● **Dataset excerpts**:
::::
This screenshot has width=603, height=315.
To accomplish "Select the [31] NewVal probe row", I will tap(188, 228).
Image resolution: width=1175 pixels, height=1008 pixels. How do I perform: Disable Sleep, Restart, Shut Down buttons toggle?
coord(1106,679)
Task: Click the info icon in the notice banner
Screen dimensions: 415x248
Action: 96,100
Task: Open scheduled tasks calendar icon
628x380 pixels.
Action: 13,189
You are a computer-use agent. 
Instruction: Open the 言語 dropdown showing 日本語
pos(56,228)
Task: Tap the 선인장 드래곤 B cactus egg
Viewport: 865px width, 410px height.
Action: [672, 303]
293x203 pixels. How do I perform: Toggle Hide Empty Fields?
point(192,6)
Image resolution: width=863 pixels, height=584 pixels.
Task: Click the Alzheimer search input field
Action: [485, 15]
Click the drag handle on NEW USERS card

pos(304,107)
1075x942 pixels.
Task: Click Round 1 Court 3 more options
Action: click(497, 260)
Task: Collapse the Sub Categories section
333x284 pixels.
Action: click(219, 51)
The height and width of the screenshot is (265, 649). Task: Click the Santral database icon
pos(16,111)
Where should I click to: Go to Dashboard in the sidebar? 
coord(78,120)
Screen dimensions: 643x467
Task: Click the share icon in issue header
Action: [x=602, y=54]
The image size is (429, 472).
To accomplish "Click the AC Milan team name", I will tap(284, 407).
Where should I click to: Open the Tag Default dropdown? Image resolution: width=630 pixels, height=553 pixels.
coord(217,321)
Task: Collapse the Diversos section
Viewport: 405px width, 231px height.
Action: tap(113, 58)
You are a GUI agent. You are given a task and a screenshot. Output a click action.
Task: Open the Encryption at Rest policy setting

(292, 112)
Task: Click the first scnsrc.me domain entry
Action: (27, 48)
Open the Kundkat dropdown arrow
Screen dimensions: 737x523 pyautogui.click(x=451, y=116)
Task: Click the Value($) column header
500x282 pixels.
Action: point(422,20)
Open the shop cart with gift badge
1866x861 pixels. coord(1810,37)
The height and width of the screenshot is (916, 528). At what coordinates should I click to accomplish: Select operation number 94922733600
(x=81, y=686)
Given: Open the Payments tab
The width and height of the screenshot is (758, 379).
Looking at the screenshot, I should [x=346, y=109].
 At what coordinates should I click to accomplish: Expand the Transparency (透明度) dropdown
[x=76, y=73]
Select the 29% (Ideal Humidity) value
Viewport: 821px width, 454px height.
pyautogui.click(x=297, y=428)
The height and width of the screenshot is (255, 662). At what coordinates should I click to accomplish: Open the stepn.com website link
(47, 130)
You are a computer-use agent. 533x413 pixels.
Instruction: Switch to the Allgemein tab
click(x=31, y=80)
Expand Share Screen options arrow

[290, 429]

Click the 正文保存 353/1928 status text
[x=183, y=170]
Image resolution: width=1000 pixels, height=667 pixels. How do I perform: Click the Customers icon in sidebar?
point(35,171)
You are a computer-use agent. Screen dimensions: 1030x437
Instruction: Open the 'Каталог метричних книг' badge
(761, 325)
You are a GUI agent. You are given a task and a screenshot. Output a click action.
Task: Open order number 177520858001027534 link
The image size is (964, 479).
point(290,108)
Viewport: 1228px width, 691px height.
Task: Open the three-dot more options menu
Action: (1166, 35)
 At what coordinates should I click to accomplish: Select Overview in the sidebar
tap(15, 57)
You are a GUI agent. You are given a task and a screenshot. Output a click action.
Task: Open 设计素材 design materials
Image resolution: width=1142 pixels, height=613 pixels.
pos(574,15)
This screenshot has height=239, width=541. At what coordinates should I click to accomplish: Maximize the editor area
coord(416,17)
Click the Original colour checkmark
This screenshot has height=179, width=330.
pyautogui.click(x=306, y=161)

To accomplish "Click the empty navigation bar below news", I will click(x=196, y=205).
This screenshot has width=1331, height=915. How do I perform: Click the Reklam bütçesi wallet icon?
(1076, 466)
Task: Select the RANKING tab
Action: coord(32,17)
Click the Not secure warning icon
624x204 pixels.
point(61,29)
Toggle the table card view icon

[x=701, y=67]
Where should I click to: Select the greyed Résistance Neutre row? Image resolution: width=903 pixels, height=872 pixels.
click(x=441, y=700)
::::
● **Task prompt**:
Report each line above that includes the string "section".

● **Task output**:
Task: Collapse the Sub Categories section
Task: Collapse the Diversos section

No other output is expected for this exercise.